The deal would expand the reach of the nation’s largest telecommunications provider and put the two companies’ wireless joint venture, Cingular, under one roof.

The BellSouth vote during a special meeting in Atlanta was 97 percent in favor of the deal, which was announced March 5 and is expected to close by the end of the year.

Federal and state regulators also must approve the deal. Once the deal is completed, the BellSouth and Cingular names will be phased out.

•The former chief executive of Pep Boys, who resigned this week amid shareholder pressure, will be getting $2.7 million to leave.

Larry Stevenson will get his annual base salary of $1 million, plus another $1.7 million to buy out his vested stock options that have made money, according to a filing the company made late Friday with the Securities and Exchange Commission.

Interim CEO Bill Leonard, the chairman of the board, will be receiving a salary of $83,333 a month, or nearly $1 million a year. Pep Boys is searching for a permanent successor for Stevenson.

Leonard will not be getting his normal compensation as a member of the board, but he will be getting his stock grants under Pep Boys’ stock incentive plan, according to the filing.

The company’s two largest shareholders, Barington Cos. Equity Partners LP in New York and Pirate Capital LLC in Norwalk, Conn., have been upset that Stevenson hasn’t engineered a better turnaround at the struggling retailer.

Bridgestone Firestone North American Tire, seeking to finish the massive tire recalls it began six years ago, said Friday it would notify owners to bring in 200,000 recalled tires that may still be on vehicles or used as spares.

The Nashville-based subsidiary of Japan’s Bridgestone Corp., said about 95 percent of the 6.5 million tires recalled in the 2000-01 tire recall had been replaced.
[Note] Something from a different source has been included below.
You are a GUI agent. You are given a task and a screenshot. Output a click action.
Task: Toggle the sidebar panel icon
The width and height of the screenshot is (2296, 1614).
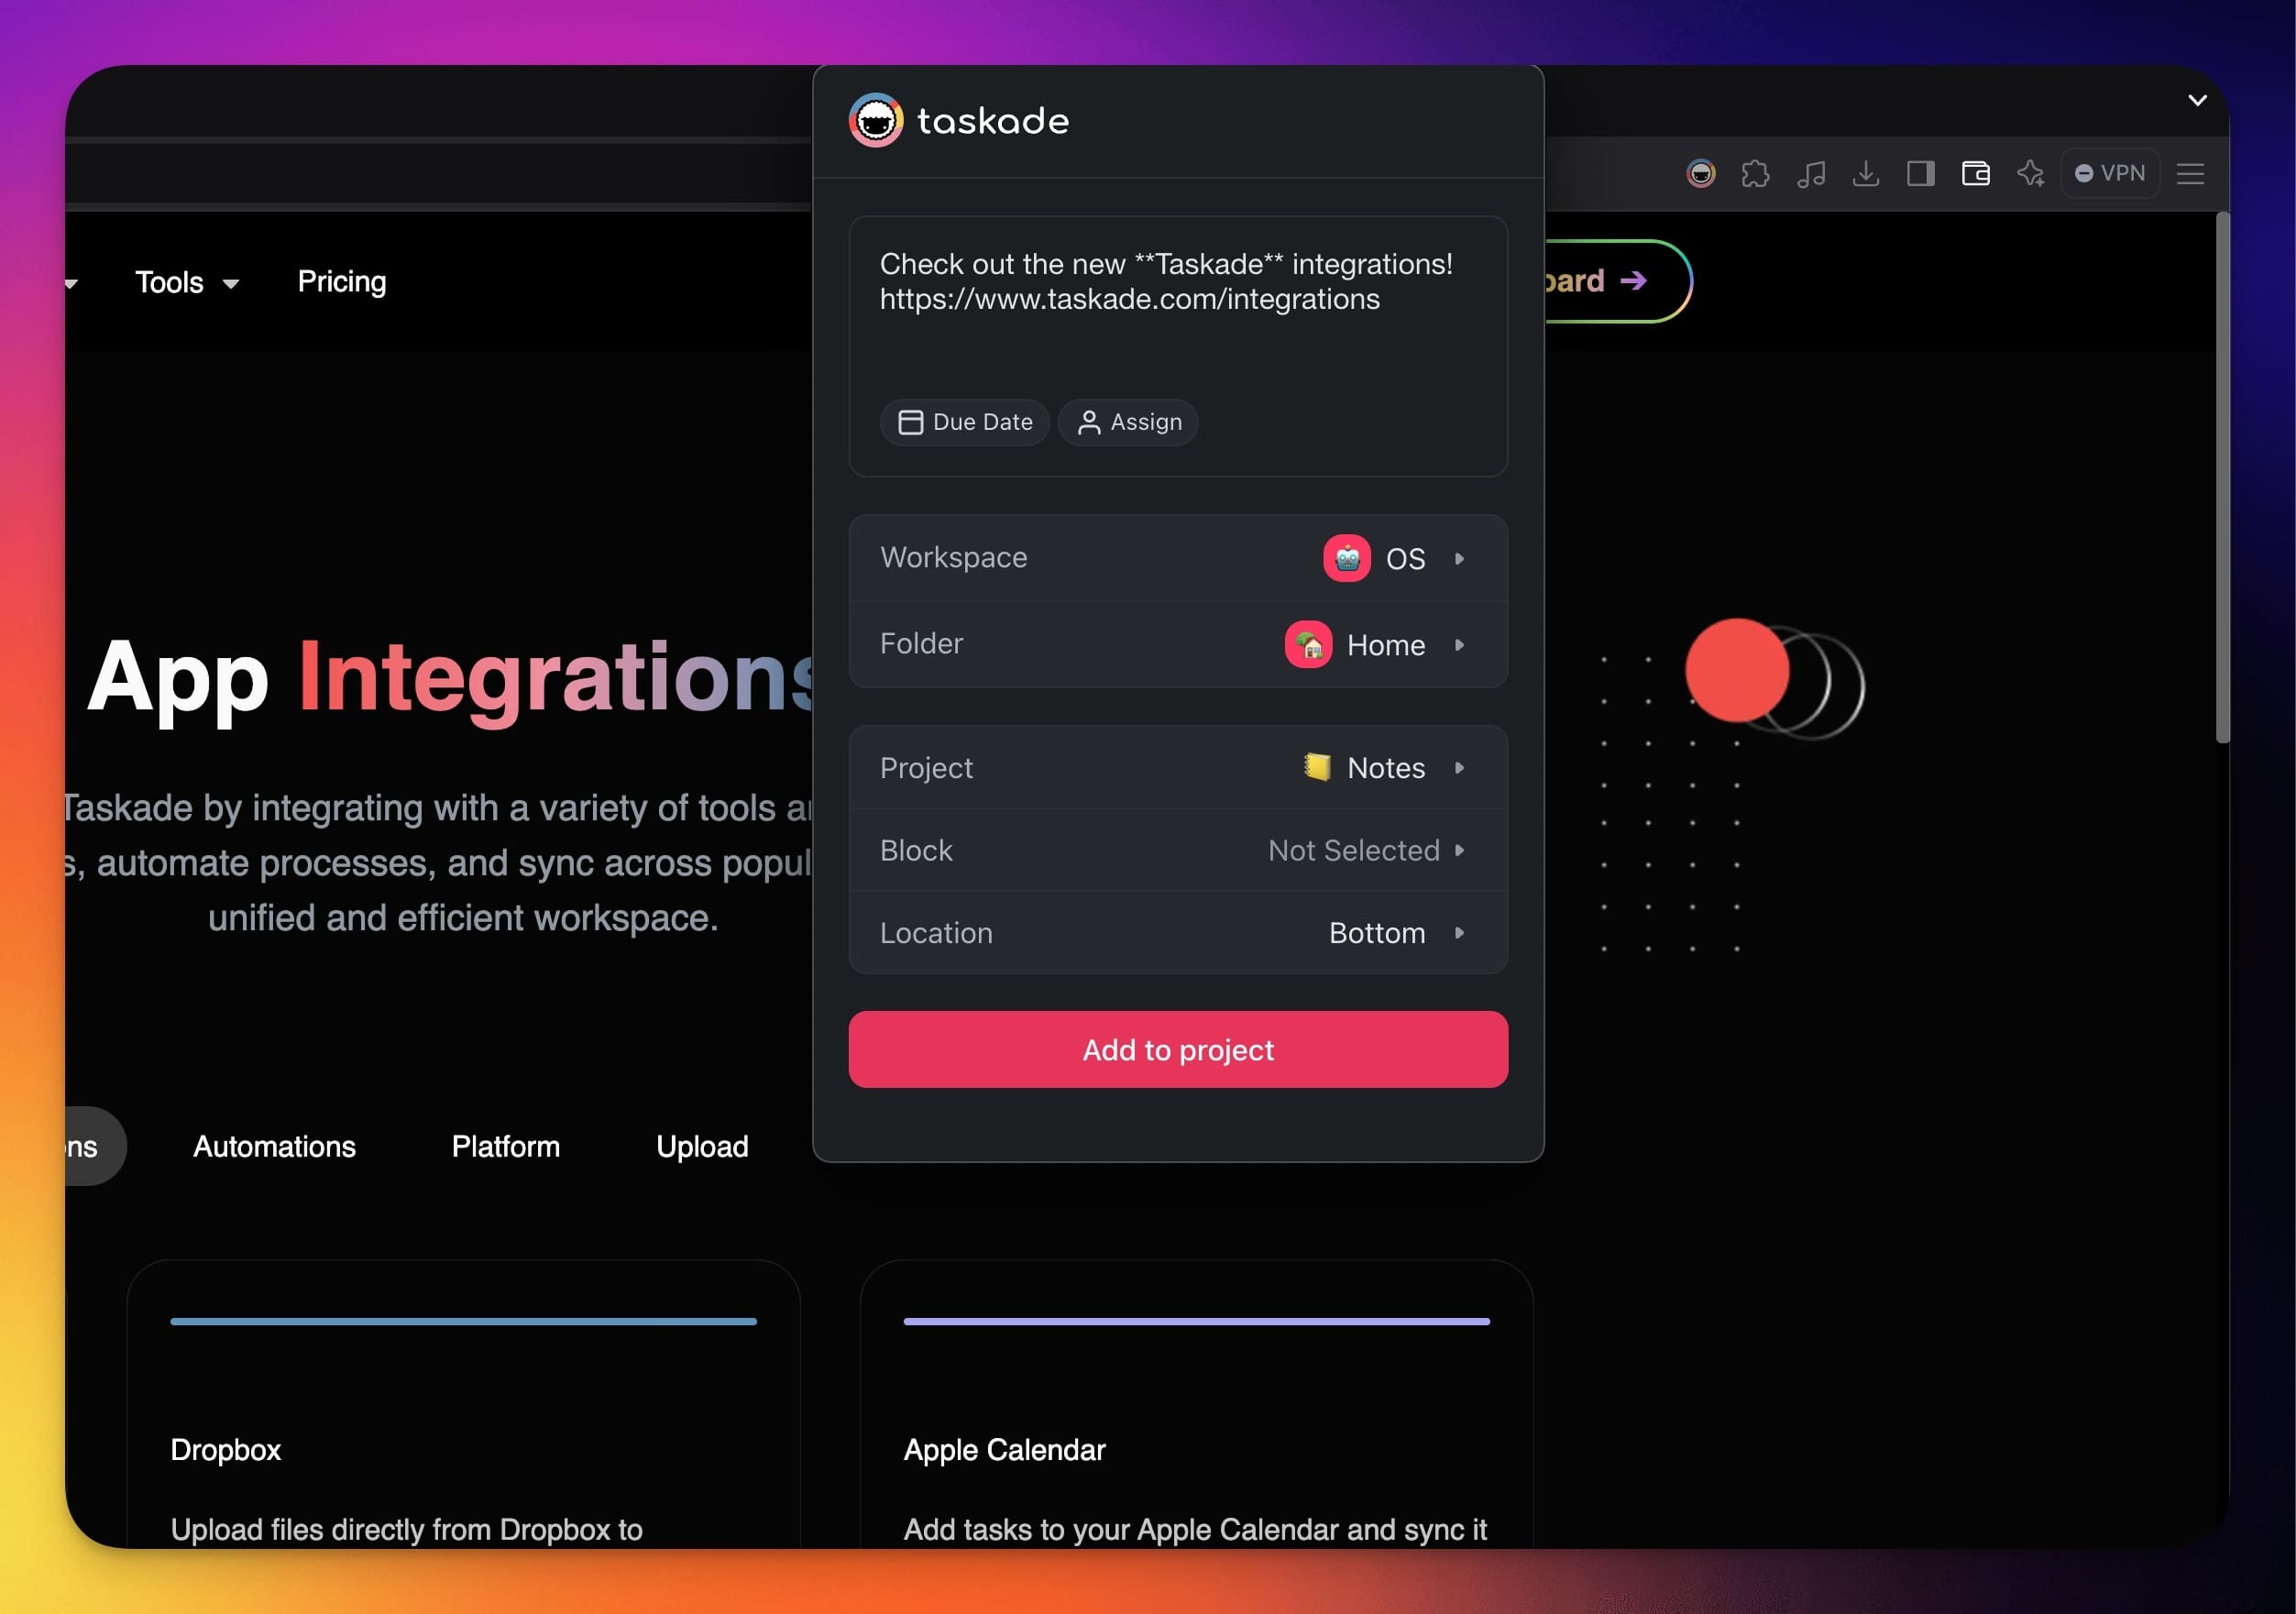click(1920, 174)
But the tiremaker will ask registered owners of Ford Explorer, Mercury Mountaineer and Mazda Navajo sport utility vehicles, many of which have the tires as original equipment, along with Firestone stores and dealers to check for the recalled tires.

“Even though there are only a small percentage of these tires believed to be still in use, we are continuing to put safety first and are implementing this communications campaign to try to reach out to a group of consumers whose tires have not yet been recovered,” said Mike Kane, the company’s vice president of quality assurance.

The affected tires include the P235/75R15 Radial ATX and certain P235/75R15 and P255/70R 16 Wilderness AT models manufactured before May 1998. Tires manufactured after that date are not affected, NHTSA said.